- **Directive**
Recast every line of the records below as a numbered list, leaving out the blank lines.

Records for locating displayed items
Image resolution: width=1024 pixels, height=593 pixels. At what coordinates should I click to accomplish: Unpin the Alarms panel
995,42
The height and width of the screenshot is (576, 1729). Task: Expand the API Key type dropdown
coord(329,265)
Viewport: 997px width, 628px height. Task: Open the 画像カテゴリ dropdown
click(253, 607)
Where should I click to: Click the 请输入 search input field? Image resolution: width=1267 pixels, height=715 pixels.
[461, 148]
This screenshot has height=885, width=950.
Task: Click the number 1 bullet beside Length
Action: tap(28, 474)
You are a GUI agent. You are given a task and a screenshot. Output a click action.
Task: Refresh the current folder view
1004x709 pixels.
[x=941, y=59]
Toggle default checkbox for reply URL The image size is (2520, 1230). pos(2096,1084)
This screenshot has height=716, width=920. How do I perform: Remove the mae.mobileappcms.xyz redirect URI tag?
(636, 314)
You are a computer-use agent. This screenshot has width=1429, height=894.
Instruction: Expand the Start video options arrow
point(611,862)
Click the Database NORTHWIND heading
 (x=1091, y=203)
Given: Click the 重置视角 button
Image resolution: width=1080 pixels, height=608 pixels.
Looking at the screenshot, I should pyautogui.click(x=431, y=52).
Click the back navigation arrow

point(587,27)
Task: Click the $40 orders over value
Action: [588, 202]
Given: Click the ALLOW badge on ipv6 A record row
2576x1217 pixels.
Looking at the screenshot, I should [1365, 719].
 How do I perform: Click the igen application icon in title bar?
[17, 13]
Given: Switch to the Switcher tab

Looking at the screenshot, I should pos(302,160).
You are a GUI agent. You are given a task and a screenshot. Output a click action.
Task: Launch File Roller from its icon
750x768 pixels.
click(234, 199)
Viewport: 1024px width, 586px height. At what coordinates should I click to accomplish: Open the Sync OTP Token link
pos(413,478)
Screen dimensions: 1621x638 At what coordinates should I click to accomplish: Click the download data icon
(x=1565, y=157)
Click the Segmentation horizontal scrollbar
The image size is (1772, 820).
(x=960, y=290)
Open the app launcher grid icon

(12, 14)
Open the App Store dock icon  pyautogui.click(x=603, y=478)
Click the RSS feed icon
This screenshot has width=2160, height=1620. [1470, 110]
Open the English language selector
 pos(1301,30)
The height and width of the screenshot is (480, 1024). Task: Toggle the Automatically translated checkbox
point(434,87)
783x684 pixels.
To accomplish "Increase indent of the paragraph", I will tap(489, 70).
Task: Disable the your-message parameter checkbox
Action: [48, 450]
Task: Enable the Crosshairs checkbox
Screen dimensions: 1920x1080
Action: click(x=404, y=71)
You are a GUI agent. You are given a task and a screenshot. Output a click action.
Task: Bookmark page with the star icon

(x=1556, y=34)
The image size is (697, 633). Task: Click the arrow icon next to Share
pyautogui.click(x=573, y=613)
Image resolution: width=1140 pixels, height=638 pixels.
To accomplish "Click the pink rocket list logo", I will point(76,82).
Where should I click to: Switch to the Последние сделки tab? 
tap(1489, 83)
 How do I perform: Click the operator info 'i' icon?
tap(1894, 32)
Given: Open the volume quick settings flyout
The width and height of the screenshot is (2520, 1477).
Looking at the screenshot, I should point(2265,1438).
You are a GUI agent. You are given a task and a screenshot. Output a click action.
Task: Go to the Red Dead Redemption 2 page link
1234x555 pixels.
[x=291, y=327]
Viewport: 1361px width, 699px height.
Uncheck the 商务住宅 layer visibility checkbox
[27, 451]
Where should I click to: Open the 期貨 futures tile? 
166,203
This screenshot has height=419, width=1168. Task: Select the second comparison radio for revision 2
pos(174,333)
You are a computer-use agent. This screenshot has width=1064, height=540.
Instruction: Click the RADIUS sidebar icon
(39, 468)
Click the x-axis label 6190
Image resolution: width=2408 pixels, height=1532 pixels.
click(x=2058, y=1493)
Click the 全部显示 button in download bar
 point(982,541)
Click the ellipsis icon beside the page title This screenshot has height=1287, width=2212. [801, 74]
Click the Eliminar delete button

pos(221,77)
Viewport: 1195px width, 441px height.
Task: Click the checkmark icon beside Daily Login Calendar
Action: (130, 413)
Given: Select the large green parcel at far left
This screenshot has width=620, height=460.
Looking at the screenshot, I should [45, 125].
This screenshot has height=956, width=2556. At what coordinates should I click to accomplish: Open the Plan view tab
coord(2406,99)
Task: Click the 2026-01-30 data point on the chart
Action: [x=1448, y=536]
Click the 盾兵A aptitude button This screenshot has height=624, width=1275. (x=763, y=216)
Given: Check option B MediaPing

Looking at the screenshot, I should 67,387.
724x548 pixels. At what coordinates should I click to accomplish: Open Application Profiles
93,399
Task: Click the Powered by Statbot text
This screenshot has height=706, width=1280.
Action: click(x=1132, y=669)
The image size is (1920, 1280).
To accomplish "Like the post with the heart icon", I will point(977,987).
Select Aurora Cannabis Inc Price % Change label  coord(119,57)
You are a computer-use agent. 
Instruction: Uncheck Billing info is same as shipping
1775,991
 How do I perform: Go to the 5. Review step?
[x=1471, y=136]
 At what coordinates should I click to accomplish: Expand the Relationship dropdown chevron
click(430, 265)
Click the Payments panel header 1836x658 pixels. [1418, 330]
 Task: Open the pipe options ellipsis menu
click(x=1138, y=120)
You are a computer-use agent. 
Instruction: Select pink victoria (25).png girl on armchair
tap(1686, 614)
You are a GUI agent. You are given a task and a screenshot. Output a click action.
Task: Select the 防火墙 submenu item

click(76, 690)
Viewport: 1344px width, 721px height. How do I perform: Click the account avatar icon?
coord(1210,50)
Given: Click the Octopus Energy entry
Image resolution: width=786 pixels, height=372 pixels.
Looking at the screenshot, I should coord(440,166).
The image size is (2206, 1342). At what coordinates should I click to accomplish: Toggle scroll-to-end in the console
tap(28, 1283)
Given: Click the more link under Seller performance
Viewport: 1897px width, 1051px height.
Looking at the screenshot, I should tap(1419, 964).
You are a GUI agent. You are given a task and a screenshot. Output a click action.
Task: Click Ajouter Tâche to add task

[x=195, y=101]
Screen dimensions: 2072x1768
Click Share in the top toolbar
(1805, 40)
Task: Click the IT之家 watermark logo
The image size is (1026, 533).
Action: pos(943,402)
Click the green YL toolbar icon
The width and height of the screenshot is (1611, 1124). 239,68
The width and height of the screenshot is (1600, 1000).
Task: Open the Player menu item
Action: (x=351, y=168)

- **Task result**
1. Image resolution: width=1024 pixels, height=593 pixels. At what coordinates should I click to accomplish: Unpin the Alarms panel
2. 995,42
3. The height and width of the screenshot is (576, 1729). Task: Expand the API Key type dropdown
4. coord(329,265)
5. Viewport: 997px width, 628px height. Task: Open the 画像カテゴリ dropdown
6. click(253, 607)
7. Where should I click to: Click the 请输入 search input field? Image resolution: width=1267 pixels, height=715 pixels.
8. [461, 148]
9. This screenshot has height=885, width=950.
10. Task: Click the number 1 bullet beside Length
11. Action: tap(28, 474)
12. You are a GUI agent. You are given a task and a screenshot. Output a click action.
13. Task: Refresh the current folder view
14. 1004x709 pixels.
15. [x=941, y=59]
16. Toggle default checkbox for reply URL The image size is (2520, 1230). pos(2096,1084)
17. This screenshot has height=716, width=920. How do I perform: Remove the mae.mobileappcms.xyz redirect URI tag?
18. (636, 314)
19. You are a computer-use agent. This screenshot has width=1429, height=894.
20. Instruction: Expand the Start video options arrow
21. point(611,862)
22. Click the Database NORTHWIND heading
23.  (x=1091, y=203)
24. Given: Click the 重置视角 button
25. Image resolution: width=1080 pixels, height=608 pixels.
26. Looking at the screenshot, I should pyautogui.click(x=431, y=52).
27. Click the back navigation arrow
28. point(587,27)
29. Task: Click the $40 orders over value
30. Action: [588, 202]
31. Given: Click the ALLOW badge on ipv6 A record row
32. 2576x1217 pixels.
33. Looking at the screenshot, I should [1365, 719].
34.  How do I perform: Click the igen application icon in title bar?
35. [17, 13]
36. Given: Switch to the Switcher tab
37. Looking at the screenshot, I should pos(302,160).
38. You are a GUI agent. You are given a task and a screenshot. Output a click action.
39. Task: Launch File Roller from its icon
40. 750x768 pixels.
41. click(234, 199)
42. Viewport: 1024px width, 586px height. At what coordinates should I click to accomplish: Open the Sync OTP Token link
43. pos(413,478)
44. Screen dimensions: 1621x638 At what coordinates should I click to accomplish: Click the download data icon
45. (x=1565, y=157)
46. Click the Segmentation horizontal scrollbar
47. The image size is (1772, 820).
48. (x=960, y=290)
49. Open the app launcher grid icon
50. (12, 14)
51. Open the App Store dock icon  pyautogui.click(x=603, y=478)
52. Click the RSS feed icon
53. This screenshot has width=2160, height=1620. [1470, 110]
54. Open the English language selector
55.  pos(1301,30)
56. The height and width of the screenshot is (480, 1024). Task: Toggle the Automatically translated checkbox
57. point(434,87)
58. 783x684 pixels.
59. To accomplish "Increase indent of the paragraph", I will tap(489, 70).
60. Task: Disable the your-message parameter checkbox
61. Action: [48, 450]
62. Task: Enable the Crosshairs checkbox
63. Screen dimensions: 1920x1080
64. Action: click(x=404, y=71)
65. You are a GUI agent. You are given a task and a screenshot. Output a click action.
66. Task: Bookmark page with the star icon
67. (x=1556, y=34)
68. The image size is (697, 633). Task: Click the arrow icon next to Share
69. pyautogui.click(x=573, y=613)
70. Image resolution: width=1140 pixels, height=638 pixels.
71. To accomplish "Click the pink rocket list logo", I will point(76,82).
72. Where should I click to: Switch to the Последние сделки tab? 
73. tap(1489, 83)
74.  How do I perform: Click the operator info 'i' icon?
75. tap(1894, 32)
76. Given: Open the volume quick settings flyout
77. The width and height of the screenshot is (2520, 1477).
78. Looking at the screenshot, I should point(2265,1438).
79. You are a GUI agent. You are given a task and a screenshot. Output a click action.
80. Task: Go to the Red Dead Redemption 2 page link
81. 1234x555 pixels.
82. [x=291, y=327]
83. Viewport: 1361px width, 699px height.
84. Uncheck the 商务住宅 layer visibility checkbox
85. [27, 451]
86. Where should I click to: Open the 期貨 futures tile? 
87. 166,203
88. This screenshot has height=419, width=1168. Task: Select the second comparison radio for revision 2
89. pos(174,333)
90. You are a computer-use agent. This screenshot has width=1064, height=540.
91. Instruction: Click the RADIUS sidebar icon
92. (39, 468)
93. Click the x-axis label 6190
94. Image resolution: width=2408 pixels, height=1532 pixels.
95. click(x=2058, y=1493)
96. Click the 全部显示 button in download bar
97.  point(982,541)
98. Click the ellipsis icon beside the page title This screenshot has height=1287, width=2212. [801, 74]
99. Click the Eliminar delete button
100. pos(221,77)
101. Viewport: 1195px width, 441px height.
102. Task: Click the checkmark icon beside Daily Login Calendar
103. Action: (130, 413)
104. Given: Select the large green parcel at far left
105. This screenshot has width=620, height=460.
106. Looking at the screenshot, I should [45, 125].
107. This screenshot has height=956, width=2556. At what coordinates should I click to accomplish: Open the Plan view tab
108. coord(2406,99)
109. Task: Click the 2026-01-30 data point on the chart
110. Action: [x=1448, y=536]
111. Click the 盾兵A aptitude button This screenshot has height=624, width=1275. (x=763, y=216)
112. Given: Check option B MediaPing
113. Looking at the screenshot, I should 67,387.
114. 724x548 pixels. At what coordinates should I click to accomplish: Open Application Profiles
115. 93,399
116. Task: Click the Powered by Statbot text
117. This screenshot has height=706, width=1280.
118. Action: click(x=1132, y=669)
119. The image size is (1920, 1280).
120. To accomplish "Like the post with the heart icon", I will point(977,987).
121. Select Aurora Cannabis Inc Price % Change label  coord(119,57)
122. You are a computer-use agent. 
123. Instruction: Uncheck Billing info is same as shipping
124. 1775,991
125.  How do I perform: Go to the 5. Review step?
126. [x=1471, y=136]
127.  At what coordinates should I click to accomplish: Expand the Relationship dropdown chevron
128. click(430, 265)
129. Click the Payments panel header 1836x658 pixels. [1418, 330]
130.  Task: Open the pipe options ellipsis menu
131. click(x=1138, y=120)
132. You are a computer-use agent. 
133. Instruction: Select pink victoria (25).png girl on armchair
134. tap(1686, 614)
135. You are a GUI agent. You are given a task and a screenshot. Output a click action.
136. Task: Select the 防火墙 submenu item
137. click(76, 690)
138. Viewport: 1344px width, 721px height. How do I perform: Click the account avatar icon?
139. coord(1210,50)
140. Given: Click the Octopus Energy entry
141. Image resolution: width=786 pixels, height=372 pixels.
142. Looking at the screenshot, I should coord(440,166).
143. The image size is (2206, 1342). At what coordinates should I click to accomplish: Toggle scroll-to-end in the console
144. tap(28, 1283)
145. Given: Click the more link under Seller performance
146. Viewport: 1897px width, 1051px height.
147. Looking at the screenshot, I should tap(1419, 964).
148. You are a GUI agent. You are given a task and a screenshot. Output a click action.
149. Task: Click Ajouter Tâche to add task
150. [x=195, y=101]
151. Screen dimensions: 2072x1768
152. Click Share in the top toolbar
153. (1805, 40)
154. Task: Click the IT之家 watermark logo
155. The image size is (1026, 533).
156. Action: pos(943,402)
157. Click the green YL toolbar icon
158. The width and height of the screenshot is (1611, 1124). 239,68
159. The width and height of the screenshot is (1600, 1000).
160. Task: Open the Player menu item
161. Action: (x=351, y=168)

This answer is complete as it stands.